**Document section:**
____________________

Harvard Apparatus in conjunction with Dr. Paolo Macchiarini, [Macciarini, P. et al. Clinical transplantation of a tissue-engineered airway, Lancet, 372, 2023-2030, (2008)] has developed the InBreath Whole Organ Bioreactor.

The InBreath is one of the world's first commercially available bioreactors for tubular organ regeneration.

Designed for tissue engineering and regenerative medicine research applications using trachea, esophagus, intestines, blood vessels or virtually any hollow organ, the InBreath is precision engineered for cell seeding and culturing on both intraluminal and extraluminal surfaces of a tubular matrix.

A polymer-based culture chamber houses the scaffold and culture medium for the entire duration of the organ generation procedure.

An organ scaffold is mounted to the corresponding scaffold holder of appropriate diameter.

Each holder features a reduced diameter central portion which functions to expose the intraluminal surface of the matrix for cell seeding and culturing.

Secondary elements or “paddles” moving with the scaffold holder produce continuous mixing of the culture medium to increase oxygenation and mass transport.

____________________

**Exercise objective:**
Please write what comes next in the InBreath bioreactor passage, starting after the sentence about the paddles. The items that come next have nothing to do with the InBreath bioreactor passage.

____________________

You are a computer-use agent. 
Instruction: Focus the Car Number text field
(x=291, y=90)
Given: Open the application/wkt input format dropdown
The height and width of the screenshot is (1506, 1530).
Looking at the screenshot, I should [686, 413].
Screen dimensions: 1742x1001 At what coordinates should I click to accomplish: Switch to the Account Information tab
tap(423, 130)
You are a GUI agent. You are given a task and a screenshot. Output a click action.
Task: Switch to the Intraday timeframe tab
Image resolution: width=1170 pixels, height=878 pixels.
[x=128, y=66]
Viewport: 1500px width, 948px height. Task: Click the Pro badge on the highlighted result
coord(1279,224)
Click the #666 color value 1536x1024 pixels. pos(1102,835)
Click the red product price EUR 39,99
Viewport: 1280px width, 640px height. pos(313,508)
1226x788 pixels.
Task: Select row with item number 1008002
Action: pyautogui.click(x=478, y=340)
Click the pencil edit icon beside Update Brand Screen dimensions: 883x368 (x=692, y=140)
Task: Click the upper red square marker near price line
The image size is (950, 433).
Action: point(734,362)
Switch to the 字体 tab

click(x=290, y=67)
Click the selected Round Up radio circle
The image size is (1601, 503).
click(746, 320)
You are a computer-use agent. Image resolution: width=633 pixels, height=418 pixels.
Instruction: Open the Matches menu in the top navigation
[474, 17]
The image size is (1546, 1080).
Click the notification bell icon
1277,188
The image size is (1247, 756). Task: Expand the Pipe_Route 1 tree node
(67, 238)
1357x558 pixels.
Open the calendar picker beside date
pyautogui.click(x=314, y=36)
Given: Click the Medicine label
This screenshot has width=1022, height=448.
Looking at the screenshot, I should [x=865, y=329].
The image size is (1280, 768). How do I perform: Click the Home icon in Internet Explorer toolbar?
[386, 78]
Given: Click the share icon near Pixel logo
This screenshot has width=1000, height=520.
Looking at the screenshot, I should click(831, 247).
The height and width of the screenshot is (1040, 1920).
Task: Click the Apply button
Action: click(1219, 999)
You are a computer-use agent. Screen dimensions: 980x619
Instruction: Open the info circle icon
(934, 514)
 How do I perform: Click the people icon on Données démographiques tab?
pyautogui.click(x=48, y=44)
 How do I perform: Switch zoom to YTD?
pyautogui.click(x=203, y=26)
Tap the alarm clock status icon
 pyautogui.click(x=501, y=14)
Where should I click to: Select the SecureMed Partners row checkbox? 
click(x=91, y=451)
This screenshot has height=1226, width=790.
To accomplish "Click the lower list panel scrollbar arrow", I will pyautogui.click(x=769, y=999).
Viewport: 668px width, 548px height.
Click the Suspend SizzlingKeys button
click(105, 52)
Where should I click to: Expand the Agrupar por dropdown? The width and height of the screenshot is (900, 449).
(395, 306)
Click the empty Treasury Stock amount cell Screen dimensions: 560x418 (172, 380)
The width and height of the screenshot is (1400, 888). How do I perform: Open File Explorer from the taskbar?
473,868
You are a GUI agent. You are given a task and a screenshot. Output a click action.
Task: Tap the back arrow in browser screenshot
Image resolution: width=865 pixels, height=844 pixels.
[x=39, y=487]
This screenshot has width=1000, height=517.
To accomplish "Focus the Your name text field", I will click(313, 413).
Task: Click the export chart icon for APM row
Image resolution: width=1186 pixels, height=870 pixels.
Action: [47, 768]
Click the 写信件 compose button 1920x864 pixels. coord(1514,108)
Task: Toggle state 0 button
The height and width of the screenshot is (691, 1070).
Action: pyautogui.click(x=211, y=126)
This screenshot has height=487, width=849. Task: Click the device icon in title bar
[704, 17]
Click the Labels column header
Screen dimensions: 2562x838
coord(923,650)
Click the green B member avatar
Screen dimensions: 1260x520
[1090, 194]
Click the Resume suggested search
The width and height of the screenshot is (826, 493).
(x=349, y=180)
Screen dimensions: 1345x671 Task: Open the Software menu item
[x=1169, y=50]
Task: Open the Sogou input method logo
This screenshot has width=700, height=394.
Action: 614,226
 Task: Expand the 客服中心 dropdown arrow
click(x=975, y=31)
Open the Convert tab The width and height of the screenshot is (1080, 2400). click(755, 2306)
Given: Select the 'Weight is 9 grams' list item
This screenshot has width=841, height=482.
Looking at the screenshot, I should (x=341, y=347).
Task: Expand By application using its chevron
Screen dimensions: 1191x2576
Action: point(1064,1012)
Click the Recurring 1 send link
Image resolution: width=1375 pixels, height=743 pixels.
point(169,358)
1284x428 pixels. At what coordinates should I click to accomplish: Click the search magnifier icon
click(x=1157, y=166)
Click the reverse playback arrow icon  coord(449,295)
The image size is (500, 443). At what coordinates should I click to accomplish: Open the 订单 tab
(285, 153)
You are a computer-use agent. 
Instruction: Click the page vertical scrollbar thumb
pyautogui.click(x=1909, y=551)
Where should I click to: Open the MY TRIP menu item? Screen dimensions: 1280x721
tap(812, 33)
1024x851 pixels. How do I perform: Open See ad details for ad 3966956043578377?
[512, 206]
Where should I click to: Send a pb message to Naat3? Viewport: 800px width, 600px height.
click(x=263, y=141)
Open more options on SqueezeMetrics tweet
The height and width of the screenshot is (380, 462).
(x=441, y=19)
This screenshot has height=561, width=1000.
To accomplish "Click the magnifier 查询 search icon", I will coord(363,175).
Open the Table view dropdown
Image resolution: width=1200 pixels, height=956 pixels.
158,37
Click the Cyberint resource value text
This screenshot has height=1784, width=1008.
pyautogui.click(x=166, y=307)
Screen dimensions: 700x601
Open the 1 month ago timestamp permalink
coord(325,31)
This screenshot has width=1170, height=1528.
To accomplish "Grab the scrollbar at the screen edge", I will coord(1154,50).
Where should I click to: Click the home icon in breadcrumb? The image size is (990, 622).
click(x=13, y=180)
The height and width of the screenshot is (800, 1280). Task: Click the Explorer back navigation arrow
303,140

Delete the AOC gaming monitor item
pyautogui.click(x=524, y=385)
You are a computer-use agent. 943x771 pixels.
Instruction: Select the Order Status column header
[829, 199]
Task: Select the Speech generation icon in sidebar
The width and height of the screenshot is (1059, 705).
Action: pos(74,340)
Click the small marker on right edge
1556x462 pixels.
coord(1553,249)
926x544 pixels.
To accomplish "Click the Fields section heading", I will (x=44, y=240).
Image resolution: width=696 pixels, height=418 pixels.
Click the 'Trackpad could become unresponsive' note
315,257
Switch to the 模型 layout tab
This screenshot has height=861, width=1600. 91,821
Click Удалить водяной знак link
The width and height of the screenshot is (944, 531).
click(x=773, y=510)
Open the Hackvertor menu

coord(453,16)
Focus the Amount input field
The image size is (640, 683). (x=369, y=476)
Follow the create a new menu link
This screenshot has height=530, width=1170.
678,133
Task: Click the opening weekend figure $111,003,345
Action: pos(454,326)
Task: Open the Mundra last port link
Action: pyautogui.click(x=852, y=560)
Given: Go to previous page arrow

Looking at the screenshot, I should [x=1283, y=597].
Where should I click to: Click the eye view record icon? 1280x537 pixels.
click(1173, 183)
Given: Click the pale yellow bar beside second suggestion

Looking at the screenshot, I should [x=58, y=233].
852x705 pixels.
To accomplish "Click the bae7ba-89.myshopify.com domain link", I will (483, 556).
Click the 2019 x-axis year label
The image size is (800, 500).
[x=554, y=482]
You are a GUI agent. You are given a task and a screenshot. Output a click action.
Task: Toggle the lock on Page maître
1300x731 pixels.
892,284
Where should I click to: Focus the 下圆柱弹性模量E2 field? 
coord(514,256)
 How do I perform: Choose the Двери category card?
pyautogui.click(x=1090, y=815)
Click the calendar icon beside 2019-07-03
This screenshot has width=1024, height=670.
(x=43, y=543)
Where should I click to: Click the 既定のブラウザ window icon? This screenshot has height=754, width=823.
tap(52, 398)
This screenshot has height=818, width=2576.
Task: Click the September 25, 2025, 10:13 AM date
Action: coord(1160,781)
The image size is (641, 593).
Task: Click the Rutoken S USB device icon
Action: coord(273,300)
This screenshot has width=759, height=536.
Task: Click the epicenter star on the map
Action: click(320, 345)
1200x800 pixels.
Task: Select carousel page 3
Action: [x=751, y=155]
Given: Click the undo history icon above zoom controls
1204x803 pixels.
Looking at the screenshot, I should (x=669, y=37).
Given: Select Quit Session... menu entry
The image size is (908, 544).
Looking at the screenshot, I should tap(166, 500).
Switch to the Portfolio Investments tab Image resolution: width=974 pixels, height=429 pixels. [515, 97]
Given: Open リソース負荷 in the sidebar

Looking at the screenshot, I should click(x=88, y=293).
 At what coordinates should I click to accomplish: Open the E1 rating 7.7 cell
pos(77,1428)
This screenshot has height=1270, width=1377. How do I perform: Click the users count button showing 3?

____________________

**Answer to this task:**
The cell/scaffold construct is rotated on the holder by a brushless DC motor (0-5 rpm adjustable) which is completely separated from the culture compartment.

A co-axial conduit links the inner chamber to the external environment through an interface at the chamber wall.

The detachable connection between the motor unit and the culture chamber allows the latter to be removed for maintenance while the motor unit remains stationed in the incubator.

An external control unit regulates and monitors rotation. Autoclavability, ease of handling under sterile conditions, reliability and precision ensures full compatibility of the device with GLP rules.